VII. Pour ce qui regarde les honneurs que les Chinois rendent à Confucius et aux morts, il faut bien que les Juifs de la Chine, qui paroissent avoir le même éloignement de l'idolâtrie que ceux d'Europe, soient persuadés que ce sont des cérémonies purement civiles et politiques. Car s'ils y trouvoient l'ombre d'un culte superstitieux, ils n'iroient pas dans la salle de Confucius avec les autres disciples de ce philosophe, pour y recevoir les degrés, et ils ne brûleroient pas des parfums en l'honneur de leurs

ancêtres.

Ce que le père Gozani dit des fables que les Juifs de la Chine ont ajoutées aux livres de l'Ecriture, paroît devoir s'entendre de la glose plutôt que du texte. C'est le génie de cette nation de feindre des contes ridicules, pour expliquer certains endroits de l'Ecriture, qui leur paroissent obscurs. Ceux qui

aiment ces fables n'ont qu'à lire les Paraphrases chaldaïques, le Bereschite Rabba, et le commentaire de Salomon Jarchi sur la Genèse; ils y trouveront de quoi contenter leur curiosité.

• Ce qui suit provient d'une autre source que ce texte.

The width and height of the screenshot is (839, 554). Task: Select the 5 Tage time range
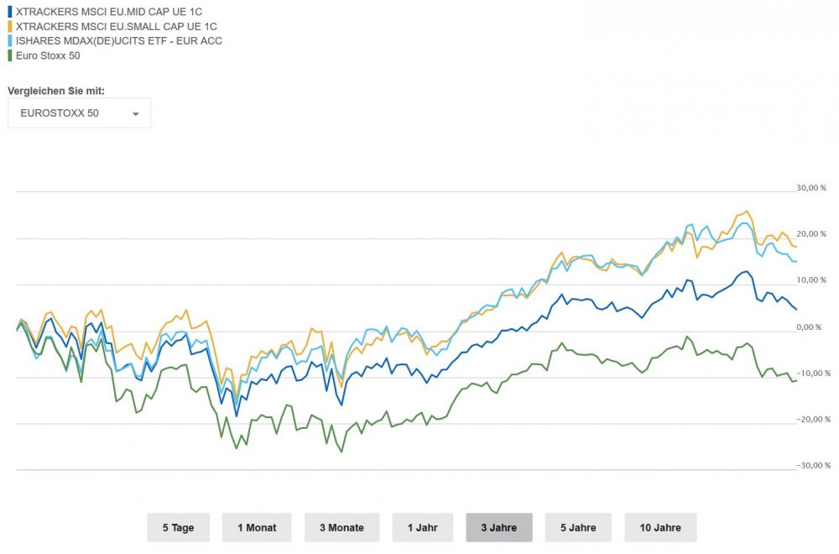(x=178, y=528)
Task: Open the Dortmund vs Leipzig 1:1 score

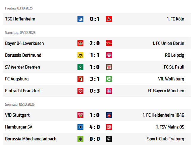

IX. Il n'est pas surprenant qu'il n'y ait point d'autel dans la synagogue dont il est ici parlé. Comme les Juifs ne font plus de sacrifices, et qu'il ne leur est permis de sacrifier qu'à Jérusalem, un autel leur seroit fort inutile.

X. Lorsque le père Gozani a dit que les Hébreux ont vingt-sept lettres, il a sans doute compris dans ce nombre les cinq lettres finales dont parle saint Jérôme (Caph, Mem, Nun, Phe, Tsade), et qui ne sont pas proprement des caractères différens, mais une différente manière d'écrire certains caractères, en alongeant les traits à la fin des mots, au lieu de les recourber, comme on fait au commencement et au milieu, excepté le Mem, qui est entièrement fermé.

LETTRE

Du père d'Entrecolles, missionnaire de la Compagnie de Jésus, à M. le marquis de Broissia, sur la mort du père Charles de Broissia, son frère.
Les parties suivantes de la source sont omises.